## EXERCISE
Write the data out again, word for word.

[Saved data entries]
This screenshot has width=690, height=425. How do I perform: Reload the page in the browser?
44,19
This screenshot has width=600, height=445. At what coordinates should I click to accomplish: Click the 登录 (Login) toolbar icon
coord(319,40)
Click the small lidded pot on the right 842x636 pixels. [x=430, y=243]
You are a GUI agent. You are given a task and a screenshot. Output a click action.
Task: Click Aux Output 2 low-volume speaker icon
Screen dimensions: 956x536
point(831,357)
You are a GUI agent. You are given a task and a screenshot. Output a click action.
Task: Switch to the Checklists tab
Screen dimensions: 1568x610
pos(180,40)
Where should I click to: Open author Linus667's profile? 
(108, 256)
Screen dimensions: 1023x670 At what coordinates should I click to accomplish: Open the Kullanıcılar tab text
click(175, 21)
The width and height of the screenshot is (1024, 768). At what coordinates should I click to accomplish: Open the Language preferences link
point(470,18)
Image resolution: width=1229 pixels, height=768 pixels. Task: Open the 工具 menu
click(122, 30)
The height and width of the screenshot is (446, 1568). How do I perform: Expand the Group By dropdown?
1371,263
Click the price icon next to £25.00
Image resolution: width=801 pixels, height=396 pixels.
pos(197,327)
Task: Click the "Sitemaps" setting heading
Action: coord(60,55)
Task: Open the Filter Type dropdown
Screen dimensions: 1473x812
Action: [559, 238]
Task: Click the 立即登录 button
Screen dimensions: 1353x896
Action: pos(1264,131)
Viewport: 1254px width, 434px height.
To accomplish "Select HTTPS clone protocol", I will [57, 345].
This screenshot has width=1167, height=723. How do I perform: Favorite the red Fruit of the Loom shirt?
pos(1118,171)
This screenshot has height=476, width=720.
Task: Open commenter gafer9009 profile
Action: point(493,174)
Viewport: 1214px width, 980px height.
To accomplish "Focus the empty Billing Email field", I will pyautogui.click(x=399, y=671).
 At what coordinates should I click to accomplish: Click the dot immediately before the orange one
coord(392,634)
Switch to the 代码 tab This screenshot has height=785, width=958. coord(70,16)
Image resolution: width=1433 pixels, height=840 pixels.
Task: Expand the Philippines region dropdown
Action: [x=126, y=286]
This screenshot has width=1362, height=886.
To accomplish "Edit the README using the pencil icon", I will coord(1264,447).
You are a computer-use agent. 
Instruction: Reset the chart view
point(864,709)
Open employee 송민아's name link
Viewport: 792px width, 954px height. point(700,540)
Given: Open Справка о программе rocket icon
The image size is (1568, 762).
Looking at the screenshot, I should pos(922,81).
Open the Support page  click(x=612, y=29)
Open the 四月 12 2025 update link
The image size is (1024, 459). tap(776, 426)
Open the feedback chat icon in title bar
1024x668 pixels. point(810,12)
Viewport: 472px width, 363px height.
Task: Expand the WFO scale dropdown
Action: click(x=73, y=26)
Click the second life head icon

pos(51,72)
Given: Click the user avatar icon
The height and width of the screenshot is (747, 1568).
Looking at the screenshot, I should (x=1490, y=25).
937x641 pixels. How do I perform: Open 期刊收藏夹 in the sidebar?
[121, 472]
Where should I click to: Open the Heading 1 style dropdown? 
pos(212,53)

## ANSWER SPACE
This screenshot has width=690, height=425. How do I perform: Reload the page in the browser?
44,19
This screenshot has width=600, height=445. At what coordinates should I click to accomplish: Click the 登录 (Login) toolbar icon
coord(319,40)
Click the small lidded pot on the right 842x636 pixels. [x=430, y=243]
You are a GUI agent. You are given a task and a screenshot. Output a click action.
Task: Click Aux Output 2 low-volume speaker icon
Screen dimensions: 956x536
point(831,357)
You are a GUI agent. You are given a task and a screenshot. Output a click action.
Task: Switch to the Checklists tab
Screen dimensions: 1568x610
pos(180,40)
Where should I click to: Open author Linus667's profile? 
(108, 256)
Screen dimensions: 1023x670 At what coordinates should I click to accomplish: Open the Kullanıcılar tab text
click(175, 21)
The width and height of the screenshot is (1024, 768). At what coordinates should I click to accomplish: Open the Language preferences link
point(470,18)
Image resolution: width=1229 pixels, height=768 pixels. Task: Open the 工具 menu
click(122, 30)
The height and width of the screenshot is (446, 1568). How do I perform: Expand the Group By dropdown?
1371,263
Click the price icon next to £25.00
Image resolution: width=801 pixels, height=396 pixels.
pos(197,327)
Task: Click the "Sitemaps" setting heading
Action: coord(60,55)
Task: Open the Filter Type dropdown
Screen dimensions: 1473x812
Action: [559, 238]
Task: Click the 立即登录 button
Screen dimensions: 1353x896
Action: pos(1264,131)
Viewport: 1254px width, 434px height.
To accomplish "Select HTTPS clone protocol", I will [57, 345].
This screenshot has width=1167, height=723. How do I perform: Favorite the red Fruit of the Loom shirt?
pos(1118,171)
This screenshot has height=476, width=720.
Task: Open commenter gafer9009 profile
Action: point(493,174)
Viewport: 1214px width, 980px height.
To accomplish "Focus the empty Billing Email field", I will pyautogui.click(x=399, y=671).
 At what coordinates should I click to accomplish: Click the dot immediately before the orange one
coord(392,634)
Switch to the 代码 tab This screenshot has height=785, width=958. coord(70,16)
Image resolution: width=1433 pixels, height=840 pixels.
Task: Expand the Philippines region dropdown
Action: [x=126, y=286]
This screenshot has width=1362, height=886.
To accomplish "Edit the README using the pencil icon", I will coord(1264,447).
You are a computer-use agent. 
Instruction: Reset the chart view
point(864,709)
Open employee 송민아's name link
Viewport: 792px width, 954px height. point(700,540)
Given: Open Справка о программе rocket icon
The image size is (1568, 762).
Looking at the screenshot, I should pos(922,81).
Open the Support page  click(x=612, y=29)
Open the 四月 12 2025 update link
The image size is (1024, 459). tap(776, 426)
Open the feedback chat icon in title bar
1024x668 pixels. point(810,12)
Viewport: 472px width, 363px height.
Task: Expand the WFO scale dropdown
Action: click(x=73, y=26)
Click the second life head icon

pos(51,72)
Given: Click the user avatar icon
The height and width of the screenshot is (747, 1568).
Looking at the screenshot, I should (x=1490, y=25).
937x641 pixels. How do I perform: Open 期刊收藏夹 in the sidebar?
[121, 472]
Where should I click to: Open the Heading 1 style dropdown? 
pos(212,53)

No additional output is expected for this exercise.